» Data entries
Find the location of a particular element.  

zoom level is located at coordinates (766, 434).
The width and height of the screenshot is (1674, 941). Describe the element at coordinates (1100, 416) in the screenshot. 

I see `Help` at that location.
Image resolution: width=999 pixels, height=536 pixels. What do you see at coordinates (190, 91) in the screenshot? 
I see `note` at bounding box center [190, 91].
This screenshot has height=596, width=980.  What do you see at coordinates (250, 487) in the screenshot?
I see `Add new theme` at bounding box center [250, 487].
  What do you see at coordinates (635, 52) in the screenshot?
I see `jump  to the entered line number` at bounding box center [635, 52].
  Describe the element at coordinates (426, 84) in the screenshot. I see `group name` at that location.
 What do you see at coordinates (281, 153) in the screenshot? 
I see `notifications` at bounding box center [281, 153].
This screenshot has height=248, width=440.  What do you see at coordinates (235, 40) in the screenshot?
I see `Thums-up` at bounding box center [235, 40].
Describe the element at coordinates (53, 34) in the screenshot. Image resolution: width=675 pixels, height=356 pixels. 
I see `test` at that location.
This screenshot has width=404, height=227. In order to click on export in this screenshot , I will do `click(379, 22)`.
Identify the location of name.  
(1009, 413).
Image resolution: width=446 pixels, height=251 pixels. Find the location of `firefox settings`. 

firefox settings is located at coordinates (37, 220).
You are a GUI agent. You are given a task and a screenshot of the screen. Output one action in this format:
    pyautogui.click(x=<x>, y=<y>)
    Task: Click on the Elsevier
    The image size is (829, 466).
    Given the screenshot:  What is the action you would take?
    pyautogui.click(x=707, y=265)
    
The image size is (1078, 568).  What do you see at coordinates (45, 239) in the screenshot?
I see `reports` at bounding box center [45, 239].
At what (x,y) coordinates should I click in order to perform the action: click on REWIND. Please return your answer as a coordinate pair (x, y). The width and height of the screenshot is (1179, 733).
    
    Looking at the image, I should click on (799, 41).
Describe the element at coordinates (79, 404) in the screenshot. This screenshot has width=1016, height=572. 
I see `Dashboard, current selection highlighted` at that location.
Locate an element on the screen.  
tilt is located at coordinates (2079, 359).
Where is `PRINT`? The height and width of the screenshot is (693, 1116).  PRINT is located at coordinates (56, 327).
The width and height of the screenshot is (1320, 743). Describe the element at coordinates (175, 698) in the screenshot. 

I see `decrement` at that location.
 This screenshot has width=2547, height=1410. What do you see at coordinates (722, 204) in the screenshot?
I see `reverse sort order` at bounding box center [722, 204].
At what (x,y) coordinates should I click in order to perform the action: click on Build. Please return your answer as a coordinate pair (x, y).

» The exercise
Render every line of the entries above as a JSON list of strings, one string per line, and leave out the blank lines.

» Right answer
[
  "Find the location of a particular element.  ",
  "zoom level is located at coordinates (766, 434).",
  "The width and height of the screenshot is (1674, 941). Describe the element at coordinates (1100, 416) in the screenshot. ",
  "I see `Help` at that location.",
  "Image resolution: width=999 pixels, height=536 pixels. What do you see at coordinates (190, 91) in the screenshot? ",
  "I see `note` at bounding box center [190, 91].",
  "This screenshot has height=596, width=980.  What do you see at coordinates (250, 487) in the screenshot?",
  "I see `Add new theme` at bounding box center [250, 487].",
  "  What do you see at coordinates (635, 52) in the screenshot?",
  "I see `jump  to the entered line number` at bounding box center [635, 52].",
  "  Describe the element at coordinates (426, 84) in the screenshot. I see `group name` at that location.",
  " What do you see at coordinates (281, 153) in the screenshot? ",
  "I see `notifications` at bounding box center [281, 153].",
  "This screenshot has height=248, width=440.  What do you see at coordinates (235, 40) in the screenshot?",
  "I see `Thums-up` at bounding box center [235, 40].",
  "Describe the element at coordinates (53, 34) in the screenshot. Image resolution: width=675 pixels, height=356 pixels. ",
  "I see `test` at that location.",
  "This screenshot has width=404, height=227. In order to click on export in this screenshot , I will do `click(379, 22)`.",
  "Identify the location of name.  ",
  "(1009, 413).",
  "Image resolution: width=446 pixels, height=251 pixels. Find the location of `firefox settings`. ",
  "firefox settings is located at coordinates (37, 220).",
  "You are a GUI agent. You are given a task and a screenshot of the screen. Output one action in this format:",
  "    pyautogui.click(x=<x>, y=<y>)",
  "    Task: Click on the Elsevier",
  "    The image size is (829, 466).",
  "    Given the screenshot:  What is the action you would take?",
  "    pyautogui.click(x=707, y=265)",
  "The image size is (1078, 568).  What do you see at coordinates (45, 239) in the screenshot?",
  "I see `reports` at bounding box center [45, 239].",
  "At what (x,y) coordinates should I click in order to perform the action: click on REWIND. Please return your answer as a coordinate pair (x, y). The width and height of the screenshot is (1179, 733).",
  "    Looking at the image, I should click on (799, 41).",
  "Describe the element at coordinates (79, 404) in the screenshot. This screenshot has width=1016, height=572. ",
  "I see `Dashboard, current selection highlighted` at that location.",
  "Locate an element on the screen.  ",
  "tilt is located at coordinates (2079, 359).",
  "Where is `PRINT`? The height and width of the screenshot is (693, 1116).  PRINT is located at coordinates (56, 327).",
  "The width and height of the screenshot is (1320, 743). Describe the element at coordinates (175, 698) in the screenshot. ",
  "I see `decrement` at that location.",
  " This screenshot has width=2547, height=1410. What do you see at coordinates (722, 204) in the screenshot?",
  "I see `reverse sort order` at bounding box center [722, 204].",
  "At what (x,y) coordinates should I click in order to perform the action: click on Build. Please return your answer as a coordinate pair (x, y)."
]